WHAT TO WORK ON: Take every line in the entries that includes the word "with" and copy it.

MATERIAL FOR THIS EXERCISE:
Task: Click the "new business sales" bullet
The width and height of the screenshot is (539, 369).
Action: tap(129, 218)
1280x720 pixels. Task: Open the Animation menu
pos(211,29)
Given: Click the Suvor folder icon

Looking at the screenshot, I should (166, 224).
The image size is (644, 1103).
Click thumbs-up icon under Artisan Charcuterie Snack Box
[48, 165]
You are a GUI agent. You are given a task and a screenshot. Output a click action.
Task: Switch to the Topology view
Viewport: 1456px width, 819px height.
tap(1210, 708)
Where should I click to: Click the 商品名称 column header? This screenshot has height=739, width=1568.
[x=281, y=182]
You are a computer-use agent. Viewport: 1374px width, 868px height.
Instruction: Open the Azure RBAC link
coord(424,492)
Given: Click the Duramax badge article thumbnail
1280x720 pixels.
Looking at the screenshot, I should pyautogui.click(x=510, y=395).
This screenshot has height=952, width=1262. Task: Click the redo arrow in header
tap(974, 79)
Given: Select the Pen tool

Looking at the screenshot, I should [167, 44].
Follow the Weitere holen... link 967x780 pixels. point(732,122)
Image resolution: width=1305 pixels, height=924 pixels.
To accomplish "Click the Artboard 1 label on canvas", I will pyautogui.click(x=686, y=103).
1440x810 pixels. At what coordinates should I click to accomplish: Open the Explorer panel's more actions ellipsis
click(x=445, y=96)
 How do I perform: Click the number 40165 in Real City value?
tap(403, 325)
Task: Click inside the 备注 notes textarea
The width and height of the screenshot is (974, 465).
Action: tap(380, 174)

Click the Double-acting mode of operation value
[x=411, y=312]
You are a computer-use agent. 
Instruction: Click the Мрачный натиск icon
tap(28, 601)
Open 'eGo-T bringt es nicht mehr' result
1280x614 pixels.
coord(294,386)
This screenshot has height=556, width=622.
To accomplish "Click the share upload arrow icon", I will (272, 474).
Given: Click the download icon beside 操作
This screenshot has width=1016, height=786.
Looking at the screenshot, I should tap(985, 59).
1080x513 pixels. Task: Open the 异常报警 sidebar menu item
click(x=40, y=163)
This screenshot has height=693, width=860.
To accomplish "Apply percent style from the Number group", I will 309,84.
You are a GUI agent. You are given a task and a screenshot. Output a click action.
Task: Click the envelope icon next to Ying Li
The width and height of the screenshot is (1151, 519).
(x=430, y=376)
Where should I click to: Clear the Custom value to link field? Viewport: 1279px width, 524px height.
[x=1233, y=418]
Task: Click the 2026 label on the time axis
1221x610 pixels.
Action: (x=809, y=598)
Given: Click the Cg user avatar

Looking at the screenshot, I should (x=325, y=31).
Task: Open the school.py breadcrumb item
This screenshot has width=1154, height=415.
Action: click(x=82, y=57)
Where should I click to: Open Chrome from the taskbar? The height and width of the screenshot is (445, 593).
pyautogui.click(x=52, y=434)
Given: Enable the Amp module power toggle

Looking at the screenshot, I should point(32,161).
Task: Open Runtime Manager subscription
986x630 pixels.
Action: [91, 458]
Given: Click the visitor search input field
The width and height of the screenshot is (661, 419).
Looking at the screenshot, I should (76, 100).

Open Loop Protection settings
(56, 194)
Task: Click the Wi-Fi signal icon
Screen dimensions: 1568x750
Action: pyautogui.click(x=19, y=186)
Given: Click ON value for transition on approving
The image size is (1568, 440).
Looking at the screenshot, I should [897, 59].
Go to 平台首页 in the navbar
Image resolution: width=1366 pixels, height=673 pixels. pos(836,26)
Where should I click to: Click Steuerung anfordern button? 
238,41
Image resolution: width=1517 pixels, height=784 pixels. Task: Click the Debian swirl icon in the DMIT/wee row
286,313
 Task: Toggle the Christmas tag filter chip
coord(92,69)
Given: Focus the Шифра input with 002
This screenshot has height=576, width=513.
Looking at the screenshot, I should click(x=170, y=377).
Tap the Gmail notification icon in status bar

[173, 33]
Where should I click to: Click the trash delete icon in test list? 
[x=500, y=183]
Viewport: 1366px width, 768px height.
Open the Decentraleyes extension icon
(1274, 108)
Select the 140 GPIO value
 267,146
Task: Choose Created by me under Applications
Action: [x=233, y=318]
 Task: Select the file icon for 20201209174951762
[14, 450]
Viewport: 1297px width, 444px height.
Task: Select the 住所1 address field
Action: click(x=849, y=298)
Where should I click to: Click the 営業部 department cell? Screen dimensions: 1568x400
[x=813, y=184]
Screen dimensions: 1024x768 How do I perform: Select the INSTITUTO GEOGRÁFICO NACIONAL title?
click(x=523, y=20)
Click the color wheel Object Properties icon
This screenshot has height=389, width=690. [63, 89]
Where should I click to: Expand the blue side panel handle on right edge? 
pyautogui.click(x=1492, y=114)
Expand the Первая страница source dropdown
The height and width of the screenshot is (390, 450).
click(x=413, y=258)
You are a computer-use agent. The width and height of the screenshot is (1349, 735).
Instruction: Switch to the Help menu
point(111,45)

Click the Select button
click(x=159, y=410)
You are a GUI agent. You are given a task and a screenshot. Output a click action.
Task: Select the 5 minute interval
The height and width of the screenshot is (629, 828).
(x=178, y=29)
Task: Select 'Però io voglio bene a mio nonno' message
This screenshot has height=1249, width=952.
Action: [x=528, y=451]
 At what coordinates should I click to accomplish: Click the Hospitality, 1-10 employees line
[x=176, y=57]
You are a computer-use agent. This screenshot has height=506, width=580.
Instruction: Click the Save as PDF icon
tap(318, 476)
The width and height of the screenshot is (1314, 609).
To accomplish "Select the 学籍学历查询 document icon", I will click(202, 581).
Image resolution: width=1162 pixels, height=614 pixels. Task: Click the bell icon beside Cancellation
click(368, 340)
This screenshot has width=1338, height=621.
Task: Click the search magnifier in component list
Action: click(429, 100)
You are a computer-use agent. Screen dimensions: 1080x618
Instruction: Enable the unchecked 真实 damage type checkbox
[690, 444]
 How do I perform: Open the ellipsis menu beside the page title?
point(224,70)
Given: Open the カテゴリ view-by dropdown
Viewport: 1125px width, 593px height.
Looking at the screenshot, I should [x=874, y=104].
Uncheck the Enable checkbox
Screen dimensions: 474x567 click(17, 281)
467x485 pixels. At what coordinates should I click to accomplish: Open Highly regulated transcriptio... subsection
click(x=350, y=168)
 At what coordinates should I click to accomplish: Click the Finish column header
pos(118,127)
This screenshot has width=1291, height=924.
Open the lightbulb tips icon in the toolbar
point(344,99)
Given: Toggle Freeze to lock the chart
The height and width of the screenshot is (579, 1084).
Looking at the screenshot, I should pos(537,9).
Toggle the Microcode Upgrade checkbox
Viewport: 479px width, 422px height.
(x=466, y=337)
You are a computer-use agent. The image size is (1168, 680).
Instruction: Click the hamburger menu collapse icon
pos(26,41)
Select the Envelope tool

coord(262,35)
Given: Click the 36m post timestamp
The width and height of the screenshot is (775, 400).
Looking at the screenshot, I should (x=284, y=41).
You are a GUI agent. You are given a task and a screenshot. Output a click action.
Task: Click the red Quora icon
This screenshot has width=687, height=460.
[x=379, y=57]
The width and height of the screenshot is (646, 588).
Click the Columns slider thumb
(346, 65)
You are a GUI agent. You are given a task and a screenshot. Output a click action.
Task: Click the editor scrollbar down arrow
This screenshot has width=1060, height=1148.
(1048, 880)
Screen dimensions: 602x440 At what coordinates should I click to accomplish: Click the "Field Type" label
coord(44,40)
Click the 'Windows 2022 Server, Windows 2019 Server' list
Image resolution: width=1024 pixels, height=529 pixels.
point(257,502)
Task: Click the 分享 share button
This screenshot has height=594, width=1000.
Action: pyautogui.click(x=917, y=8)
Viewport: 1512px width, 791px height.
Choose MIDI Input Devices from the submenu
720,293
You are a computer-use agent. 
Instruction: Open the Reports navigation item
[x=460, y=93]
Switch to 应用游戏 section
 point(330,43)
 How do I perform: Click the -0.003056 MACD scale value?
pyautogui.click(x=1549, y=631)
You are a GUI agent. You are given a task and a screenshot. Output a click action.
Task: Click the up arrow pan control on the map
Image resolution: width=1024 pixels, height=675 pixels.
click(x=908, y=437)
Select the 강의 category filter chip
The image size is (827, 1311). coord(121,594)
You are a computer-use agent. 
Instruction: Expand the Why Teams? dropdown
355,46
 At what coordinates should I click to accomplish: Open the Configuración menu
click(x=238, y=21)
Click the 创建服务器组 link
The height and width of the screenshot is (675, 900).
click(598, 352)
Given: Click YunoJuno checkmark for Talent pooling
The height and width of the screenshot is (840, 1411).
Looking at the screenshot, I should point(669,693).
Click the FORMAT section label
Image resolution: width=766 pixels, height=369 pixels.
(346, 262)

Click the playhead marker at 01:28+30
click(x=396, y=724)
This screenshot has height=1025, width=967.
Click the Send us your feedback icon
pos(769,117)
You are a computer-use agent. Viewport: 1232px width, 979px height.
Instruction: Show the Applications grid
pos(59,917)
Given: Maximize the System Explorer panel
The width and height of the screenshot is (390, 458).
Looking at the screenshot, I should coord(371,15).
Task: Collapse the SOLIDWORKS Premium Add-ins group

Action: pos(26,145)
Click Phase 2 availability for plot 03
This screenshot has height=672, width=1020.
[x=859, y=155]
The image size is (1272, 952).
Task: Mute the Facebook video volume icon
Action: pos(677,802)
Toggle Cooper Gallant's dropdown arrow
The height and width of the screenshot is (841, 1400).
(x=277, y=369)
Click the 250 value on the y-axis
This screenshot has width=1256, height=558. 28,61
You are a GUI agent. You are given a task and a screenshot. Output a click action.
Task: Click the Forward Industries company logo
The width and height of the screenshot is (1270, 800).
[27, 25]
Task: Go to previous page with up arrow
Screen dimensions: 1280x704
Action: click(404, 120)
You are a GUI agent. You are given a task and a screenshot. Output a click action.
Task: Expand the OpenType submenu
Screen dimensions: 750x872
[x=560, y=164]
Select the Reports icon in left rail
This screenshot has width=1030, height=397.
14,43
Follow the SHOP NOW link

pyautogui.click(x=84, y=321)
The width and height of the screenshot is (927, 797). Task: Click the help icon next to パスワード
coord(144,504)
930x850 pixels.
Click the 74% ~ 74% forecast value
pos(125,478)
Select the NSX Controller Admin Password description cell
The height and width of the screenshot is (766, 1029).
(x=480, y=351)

EXPECTED ANSWER:
Given: Focus the Шифра input with 002
Task: Go to previous page with up arrow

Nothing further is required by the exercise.